Exercise instructions -
Please rewrite the items below, swapping "Locate an element on the screen" for "Find an element on the screen" wherever it occurs and leaving everything else as it is.

+++++

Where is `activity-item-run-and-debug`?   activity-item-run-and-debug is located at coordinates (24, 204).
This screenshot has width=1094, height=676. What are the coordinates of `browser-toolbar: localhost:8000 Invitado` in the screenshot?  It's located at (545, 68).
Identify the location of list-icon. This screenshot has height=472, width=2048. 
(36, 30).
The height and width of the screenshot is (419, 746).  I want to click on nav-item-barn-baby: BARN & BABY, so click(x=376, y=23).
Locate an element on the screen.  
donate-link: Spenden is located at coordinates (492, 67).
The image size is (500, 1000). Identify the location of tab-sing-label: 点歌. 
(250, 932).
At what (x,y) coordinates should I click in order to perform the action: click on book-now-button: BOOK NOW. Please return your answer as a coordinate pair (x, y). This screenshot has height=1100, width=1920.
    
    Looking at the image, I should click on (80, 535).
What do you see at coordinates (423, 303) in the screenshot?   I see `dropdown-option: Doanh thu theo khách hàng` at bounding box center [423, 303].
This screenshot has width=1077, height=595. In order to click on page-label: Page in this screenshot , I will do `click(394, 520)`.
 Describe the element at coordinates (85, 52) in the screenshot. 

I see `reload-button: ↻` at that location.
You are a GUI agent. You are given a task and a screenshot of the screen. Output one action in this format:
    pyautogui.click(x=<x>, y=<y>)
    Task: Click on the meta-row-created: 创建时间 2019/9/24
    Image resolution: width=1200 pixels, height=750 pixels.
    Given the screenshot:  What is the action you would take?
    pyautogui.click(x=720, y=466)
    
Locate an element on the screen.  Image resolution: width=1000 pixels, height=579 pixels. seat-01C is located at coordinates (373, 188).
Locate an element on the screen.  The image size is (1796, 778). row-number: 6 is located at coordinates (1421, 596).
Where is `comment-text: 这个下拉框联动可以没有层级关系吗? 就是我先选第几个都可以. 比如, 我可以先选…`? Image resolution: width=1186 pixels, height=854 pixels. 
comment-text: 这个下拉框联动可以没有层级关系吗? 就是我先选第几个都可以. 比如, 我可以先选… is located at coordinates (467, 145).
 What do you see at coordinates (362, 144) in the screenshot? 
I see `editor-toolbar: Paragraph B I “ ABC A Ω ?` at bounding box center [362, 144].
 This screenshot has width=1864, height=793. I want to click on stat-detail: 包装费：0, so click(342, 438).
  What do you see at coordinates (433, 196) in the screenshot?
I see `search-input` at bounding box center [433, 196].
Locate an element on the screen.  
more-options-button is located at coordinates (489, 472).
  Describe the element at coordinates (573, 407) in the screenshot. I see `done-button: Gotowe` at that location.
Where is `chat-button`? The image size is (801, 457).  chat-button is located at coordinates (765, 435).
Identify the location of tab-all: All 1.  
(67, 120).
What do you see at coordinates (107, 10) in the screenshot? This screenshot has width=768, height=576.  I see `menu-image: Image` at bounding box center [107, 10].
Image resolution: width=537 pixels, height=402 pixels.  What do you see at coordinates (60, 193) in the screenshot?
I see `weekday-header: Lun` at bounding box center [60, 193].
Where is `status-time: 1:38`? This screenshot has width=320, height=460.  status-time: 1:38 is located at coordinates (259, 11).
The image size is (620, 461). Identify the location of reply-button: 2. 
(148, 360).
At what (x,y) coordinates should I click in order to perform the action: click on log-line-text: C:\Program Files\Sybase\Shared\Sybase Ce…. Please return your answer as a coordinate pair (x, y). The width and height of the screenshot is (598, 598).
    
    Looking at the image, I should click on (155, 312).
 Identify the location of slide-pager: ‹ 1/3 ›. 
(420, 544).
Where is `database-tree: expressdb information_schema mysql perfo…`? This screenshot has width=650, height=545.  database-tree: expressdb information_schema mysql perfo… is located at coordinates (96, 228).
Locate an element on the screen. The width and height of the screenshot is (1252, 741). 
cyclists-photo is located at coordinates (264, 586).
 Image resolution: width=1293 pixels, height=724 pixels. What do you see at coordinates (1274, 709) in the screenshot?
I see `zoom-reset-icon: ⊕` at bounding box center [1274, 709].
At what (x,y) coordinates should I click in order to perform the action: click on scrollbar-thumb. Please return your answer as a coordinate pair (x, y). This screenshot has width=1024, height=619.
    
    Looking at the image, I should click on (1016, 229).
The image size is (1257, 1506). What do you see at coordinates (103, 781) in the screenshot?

+++++

Solution -
Where is `activity-item-run-and-debug`?   activity-item-run-and-debug is located at coordinates (24, 204).
This screenshot has width=1094, height=676. What are the coordinates of `browser-toolbar: localhost:8000 Invitado` in the screenshot?  It's located at (545, 68).
Identify the location of list-icon. This screenshot has height=472, width=2048. 
(36, 30).
The height and width of the screenshot is (419, 746).  I want to click on nav-item-barn-baby: BARN & BABY, so click(x=376, y=23).
Find an element on the screen.  
donate-link: Spenden is located at coordinates (492, 67).
The image size is (500, 1000). Identify the location of tab-sing-label: 点歌. 
(250, 932).
At what (x,y) coordinates should I click in order to perform the action: click on book-now-button: BOOK NOW. Please return your answer as a coordinate pair (x, y). This screenshot has height=1100, width=1920.
    
    Looking at the image, I should click on (80, 535).
What do you see at coordinates (423, 303) in the screenshot?   I see `dropdown-option: Doanh thu theo khách hàng` at bounding box center [423, 303].
This screenshot has width=1077, height=595. In order to click on page-label: Page in this screenshot , I will do `click(394, 520)`.
 Describe the element at coordinates (85, 52) in the screenshot. 

I see `reload-button: ↻` at that location.
You are a GUI agent. You are given a task and a screenshot of the screen. Output one action in this format:
    pyautogui.click(x=<x>, y=<y>)
    Task: Click on the meta-row-created: 创建时间 2019/9/24
    Image resolution: width=1200 pixels, height=750 pixels.
    Given the screenshot:  What is the action you would take?
    pyautogui.click(x=720, y=466)
    
Find an element on the screen.  Image resolution: width=1000 pixels, height=579 pixels. seat-01C is located at coordinates (373, 188).
Find an element on the screen.  The image size is (1796, 778). row-number: 6 is located at coordinates (1421, 596).
Where is `comment-text: 这个下拉框联动可以没有层级关系吗? 就是我先选第几个都可以. 比如, 我可以先选…`? Image resolution: width=1186 pixels, height=854 pixels. 
comment-text: 这个下拉框联动可以没有层级关系吗? 就是我先选第几个都可以. 比如, 我可以先选… is located at coordinates (467, 145).
 What do you see at coordinates (362, 144) in the screenshot? 
I see `editor-toolbar: Paragraph B I “ ABC A Ω ?` at bounding box center [362, 144].
 This screenshot has width=1864, height=793. I want to click on stat-detail: 包装费：0, so click(342, 438).
  What do you see at coordinates (433, 196) in the screenshot?
I see `search-input` at bounding box center [433, 196].
Find an element on the screen.  
more-options-button is located at coordinates (489, 472).
  Describe the element at coordinates (573, 407) in the screenshot. I see `done-button: Gotowe` at that location.
Where is `chat-button`? The image size is (801, 457).  chat-button is located at coordinates (765, 435).
Identify the location of tab-all: All 1.  
(67, 120).
What do you see at coordinates (107, 10) in the screenshot? This screenshot has width=768, height=576.  I see `menu-image: Image` at bounding box center [107, 10].
Image resolution: width=537 pixels, height=402 pixels.  What do you see at coordinates (60, 193) in the screenshot?
I see `weekday-header: Lun` at bounding box center [60, 193].
Where is `status-time: 1:38`? This screenshot has width=320, height=460.  status-time: 1:38 is located at coordinates (259, 11).
The image size is (620, 461). Identify the location of reply-button: 2. 
(148, 360).
At what (x,y) coordinates should I click in order to perform the action: click on log-line-text: C:\Program Files\Sybase\Shared\Sybase Ce…. Please return your answer as a coordinate pair (x, y). The width and height of the screenshot is (598, 598).
    
    Looking at the image, I should click on (155, 312).
 Identify the location of slide-pager: ‹ 1/3 ›. 
(420, 544).
Where is `database-tree: expressdb information_schema mysql perfo…`? This screenshot has width=650, height=545.  database-tree: expressdb information_schema mysql perfo… is located at coordinates (96, 228).
Find an element on the screen. The width and height of the screenshot is (1252, 741). 
cyclists-photo is located at coordinates (264, 586).
 Image resolution: width=1293 pixels, height=724 pixels. What do you see at coordinates (1274, 709) in the screenshot?
I see `zoom-reset-icon: ⊕` at bounding box center [1274, 709].
At what (x,y) coordinates should I click in order to perform the action: click on scrollbar-thumb. Please return your answer as a coordinate pair (x, y). This screenshot has width=1024, height=619.
    
    Looking at the image, I should click on (1016, 229).
The image size is (1257, 1506). What do you see at coordinates (103, 781) in the screenshot?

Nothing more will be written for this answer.